### Stated problem 1
In the court opinion below, condense the paragraph beginning "Defendant Olorun AB Initio Express Trust" into a single shorter sentence that keeps its main facts.
### Stated problem 2
Write the next part of the court opinion, picking up after its final sentence.

United States District Court, Northern District of Texas
Jul 19, 2024
3:24-cv-1744-L-BN (N.D. Tex. Jul. 19, 2024)

Opinion

3:24-cv-1744-L-BN

07-19-2024

STATE OF TEXAS, ET AL., Plaintiffs, v. OLORUN AB INITIO EXPRESS TRUST d/b/a C L ABOR, Defendant.


FINDINGS, CONCLUSIONS, AND RECOMMENDATION OF THE UNITED STATES MAGISTRATE JUDGE

DAVID L. HORAN UNITED STATES MAGISTRATE JUDGE

Defendant Olorun AB Initio Express Trust d/b/a C L Abor (“Abor”) initiated this action pro se in federal court through a claimed removal of criminal proceedings in Rockwall County, Texas. See Dkt. No. 3.

United States District Judge Sam A. Lindsay referred Abor's action to the undersigned United States magistrate judge for pretrial management under 28 U.S.C. § 636(b) and a standing order of reference.

And the undersigned enters these findings of fact, conclusions of law, and recommendation that the Court should sua sponte remand this action to the Rockwall County court from which it was removed.

### Records
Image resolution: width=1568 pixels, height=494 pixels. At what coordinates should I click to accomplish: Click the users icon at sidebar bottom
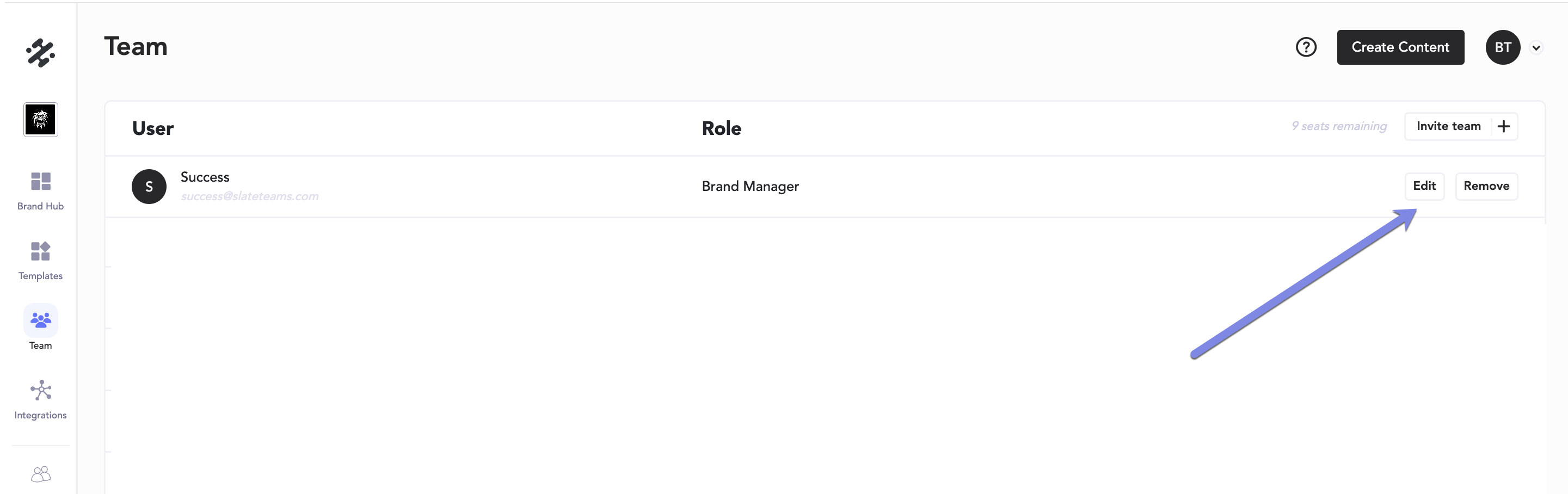(x=40, y=474)
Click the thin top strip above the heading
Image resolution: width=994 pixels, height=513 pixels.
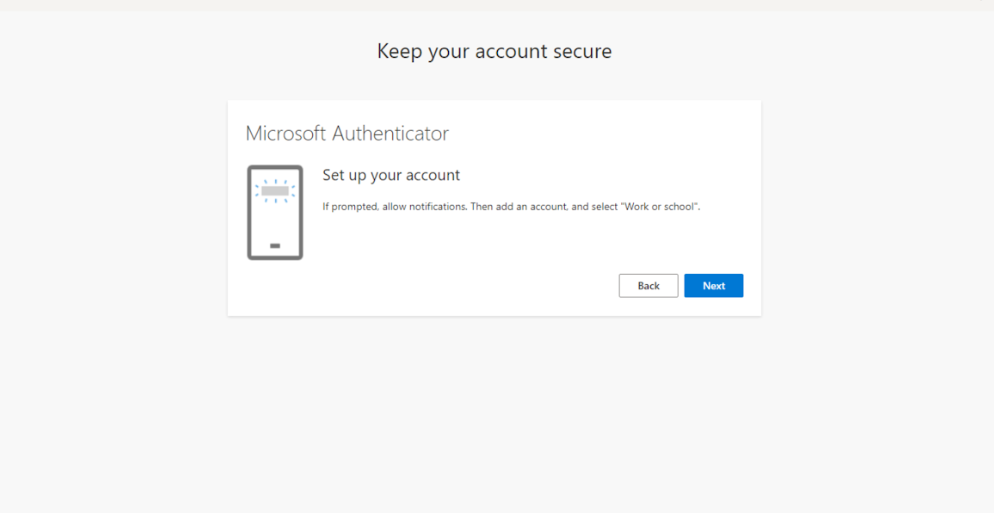[494, 5]
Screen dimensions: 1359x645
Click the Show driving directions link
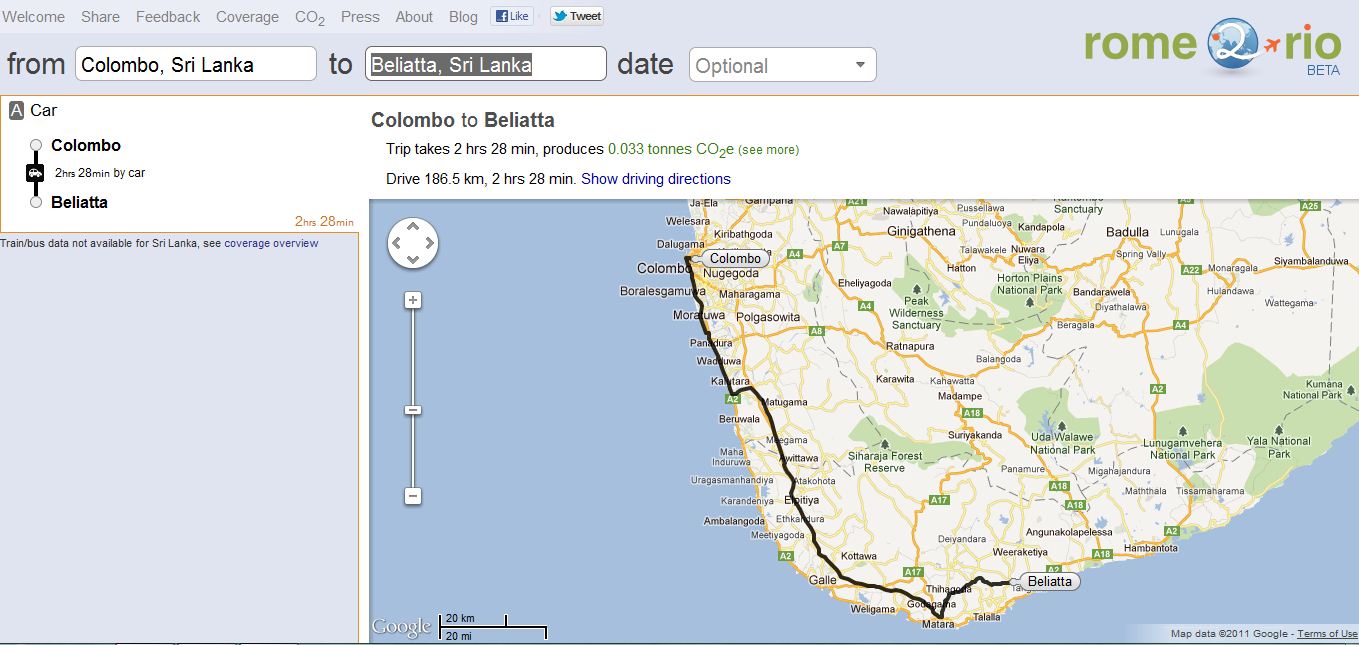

### Output 1
Acting pro se, Olorun AB Initio Express Trust d/b/a C L Abor ("Abor") brought this federal action by claiming to remove criminal proceedings from Rockwall County, Texas (Dkt. No. 3).

### Output 2
“Within constitutional bounds, Congress decides what cases the federal courts have jurisdiction to consider.” Bowles v. Russell, 551 U.S. 205, 212 (2007); see also Stockman v. Fed. Election Comm'n, 138 F.3d 144, 151 (5th Cir. 1998) (“Federal courts are courts of limited jurisdiction, and absent jurisdiction conferred by statute, lack the power to adjudicate claims.”).

Federal courts therefore have a corresponding - and independent - duty to examine their own subject matter jurisdiction. See Ruhrgas AG v. Marathon Oil Co., 526 U.S. 574, 583-84 (1999) (“Subject-matter limitations ... keep the federal courts within the bounds the Constitution and Congress have prescribed. Accordingly, subject-matter delineations must be policed by the courts on their own initiative even at the highest level.” (citations omitted)).

And federal courts generally may only hear a case if it involves a question of federal law or where diversity of citizenship exists between the parties. See 28 U.S.C. §§ 1331 & 1332.

But 28 U.S.C. § 1455 provides for the removal of state criminal prosecutions.

“When a defendant removes a criminal prosecution from state court, it is incumbent upon the United States District Court ‘in which such notice is filed [to] examine the notice promptly.'” Texas v. Kearns, No. 5:14-cv-27-DAE, 2014 WL 258786, at *1 (W.D. Tex. Jan. 23, 2014) (quoting 28 U.S.C. § 1455(b)(4)).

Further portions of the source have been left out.